##### Excerpted records #####

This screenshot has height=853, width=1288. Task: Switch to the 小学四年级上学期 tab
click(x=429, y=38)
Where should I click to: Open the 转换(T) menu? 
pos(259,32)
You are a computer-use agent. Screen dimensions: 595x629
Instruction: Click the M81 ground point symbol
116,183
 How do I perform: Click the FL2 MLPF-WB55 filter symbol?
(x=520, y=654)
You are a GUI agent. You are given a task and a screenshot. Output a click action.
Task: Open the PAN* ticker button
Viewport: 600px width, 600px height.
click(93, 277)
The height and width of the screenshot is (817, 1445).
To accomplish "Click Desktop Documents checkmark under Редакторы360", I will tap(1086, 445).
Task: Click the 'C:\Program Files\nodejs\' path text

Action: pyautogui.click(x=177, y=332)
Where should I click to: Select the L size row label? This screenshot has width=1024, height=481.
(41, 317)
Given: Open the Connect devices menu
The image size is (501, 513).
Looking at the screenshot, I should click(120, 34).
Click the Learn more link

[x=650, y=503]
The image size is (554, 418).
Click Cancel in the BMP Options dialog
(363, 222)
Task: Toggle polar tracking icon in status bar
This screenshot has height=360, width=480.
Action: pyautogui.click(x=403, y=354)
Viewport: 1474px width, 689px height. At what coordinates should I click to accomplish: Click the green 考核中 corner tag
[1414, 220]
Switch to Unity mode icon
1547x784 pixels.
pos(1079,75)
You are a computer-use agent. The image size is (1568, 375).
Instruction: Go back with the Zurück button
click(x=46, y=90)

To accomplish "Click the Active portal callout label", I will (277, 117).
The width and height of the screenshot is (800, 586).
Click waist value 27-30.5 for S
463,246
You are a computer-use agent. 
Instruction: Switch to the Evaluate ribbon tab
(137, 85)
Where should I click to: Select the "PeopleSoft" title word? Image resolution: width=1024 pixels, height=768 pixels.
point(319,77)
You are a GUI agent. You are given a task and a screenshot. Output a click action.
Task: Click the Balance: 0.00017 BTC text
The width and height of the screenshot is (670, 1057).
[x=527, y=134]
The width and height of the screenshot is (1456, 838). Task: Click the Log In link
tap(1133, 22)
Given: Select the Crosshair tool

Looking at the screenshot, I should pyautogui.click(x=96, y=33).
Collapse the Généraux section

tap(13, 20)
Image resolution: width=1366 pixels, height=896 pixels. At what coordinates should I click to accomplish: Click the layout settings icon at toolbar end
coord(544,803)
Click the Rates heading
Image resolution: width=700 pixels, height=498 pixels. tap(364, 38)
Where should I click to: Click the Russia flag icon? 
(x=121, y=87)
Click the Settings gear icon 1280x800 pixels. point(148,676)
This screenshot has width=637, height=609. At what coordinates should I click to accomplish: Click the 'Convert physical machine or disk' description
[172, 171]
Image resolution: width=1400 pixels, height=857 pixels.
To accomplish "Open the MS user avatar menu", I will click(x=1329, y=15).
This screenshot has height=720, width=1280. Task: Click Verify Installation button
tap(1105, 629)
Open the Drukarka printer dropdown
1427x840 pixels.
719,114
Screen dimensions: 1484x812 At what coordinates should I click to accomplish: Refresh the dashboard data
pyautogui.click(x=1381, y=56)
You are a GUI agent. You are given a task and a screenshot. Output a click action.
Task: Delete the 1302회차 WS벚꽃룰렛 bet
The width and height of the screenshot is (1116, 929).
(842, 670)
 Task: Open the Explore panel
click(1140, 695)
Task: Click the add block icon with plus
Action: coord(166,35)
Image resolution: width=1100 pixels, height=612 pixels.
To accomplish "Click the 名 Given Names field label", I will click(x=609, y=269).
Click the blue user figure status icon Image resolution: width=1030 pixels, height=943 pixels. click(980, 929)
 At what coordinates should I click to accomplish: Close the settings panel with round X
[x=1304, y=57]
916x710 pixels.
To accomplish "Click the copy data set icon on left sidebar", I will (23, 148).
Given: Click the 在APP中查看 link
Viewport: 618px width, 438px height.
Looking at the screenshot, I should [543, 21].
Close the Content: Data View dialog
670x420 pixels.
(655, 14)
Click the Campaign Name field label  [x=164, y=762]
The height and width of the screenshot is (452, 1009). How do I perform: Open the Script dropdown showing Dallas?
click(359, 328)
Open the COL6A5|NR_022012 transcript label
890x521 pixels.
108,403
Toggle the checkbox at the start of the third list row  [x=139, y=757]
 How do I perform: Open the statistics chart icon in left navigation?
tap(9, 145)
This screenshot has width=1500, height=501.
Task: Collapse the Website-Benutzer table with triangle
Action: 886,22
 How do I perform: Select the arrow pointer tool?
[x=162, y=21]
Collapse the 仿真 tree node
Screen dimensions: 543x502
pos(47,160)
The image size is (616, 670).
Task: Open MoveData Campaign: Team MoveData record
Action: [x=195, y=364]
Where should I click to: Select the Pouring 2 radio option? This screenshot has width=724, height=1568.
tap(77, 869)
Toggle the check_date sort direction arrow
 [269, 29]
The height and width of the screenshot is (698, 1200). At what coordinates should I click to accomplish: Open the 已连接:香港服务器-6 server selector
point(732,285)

#####

## Exercise description
Please copy each line of the entries in which the word "will" shows up.

## Finished exercise
To accomplish "Click Desktop Documents checkmark under Редакторы360", I will tap(1086, 445).
To accomplish "Click the Active portal callout label", I will (277, 117).
To accomplish "Open the MS user avatar menu", I will click(x=1329, y=15).
To accomplish "Click the 名 Given Names field label", I will click(x=609, y=269).
To accomplish "Click the copy data set icon on left sidebar", I will (23, 148).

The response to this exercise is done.